Il terzo posto è arrivato dopo il duello iniziale con Márquez e la successiva perdita della seconda posizione a favore di Acosta. “Duellare con Marc è stato bello, oggi era imbattibile. Peccato aver perso il secondo posto su Acosta, avrei voluto battagliare un po’ di più”, ha aggiunto Bezzecchi.

La gara ha invece riservato un’altra giornata negativa a Francesco Bagnaia. Il pilota Ducati è caduto al 18° giro quando occupava la settima posizione. Fuori anche Franco Morbidelli, caduto, Raúl Fernández, costretto al ritiro da un problema alla frizione, e Toprak Razgatlioglu, scivolato nelle fasi finali.

La classifica d’arrivo vede quindi Márquez davanti ad Acosta e Bezzecchi, con Álex Márquez quarto e Martín quinto. Aldeguer e Di Giannantonio completano le prime sette posizioni. La MotoGP tornerà in pista dall’11 al 13 settembre a Misano, per il Gran Premio di San Marino e della Riviera di Rimini.

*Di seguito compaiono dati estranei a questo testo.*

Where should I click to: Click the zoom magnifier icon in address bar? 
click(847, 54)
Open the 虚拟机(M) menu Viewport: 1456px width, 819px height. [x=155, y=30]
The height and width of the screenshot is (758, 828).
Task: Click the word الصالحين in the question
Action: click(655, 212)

Ordine d’arrivo del Gran Premio di Aragon

  1. Marc Márquez (Ducati) 41:10.969
  2. Pedro Acosta (KTM) +1.754
  3. Marco Bezzecchi (Aprilia) +3.629
  4. Álex Márquez (Ducati) +8.687
  5. Jorge Martín (Aprilia) +12.572
  6. Fermín Aldeguer (Ducati) +17.687
  7. Fabio Di Giannantonio (Ducati) +23.136
  8. Enea Bastianini (KTM) +25.741
  9. Diogo Moreira (Honda) +25.899
  10. Brad Binder (KTM) +26.441
  11. Jack Miller (Yamaha) +27.206
  12. Joan Mir (Honda) +27.999
  13. Álex Rins (Yamaha) +28.276
  14. Luca Marini (Honda) +29.794
  15. Johann Zarco (Honda) +30.003
  16. Pol Espargaró (KTM) +35.874
  17. Lorenzo Savadori (Aprilia) +49.761
  18. Fabio Quartararo (Yamaha) +51.657

Ritirati: Toprak Razgatlioglu (caduta), Raúl Fernández (problema alla frizione), Franco Morbidelli (caduta), Francesco Bagnaia (caduta).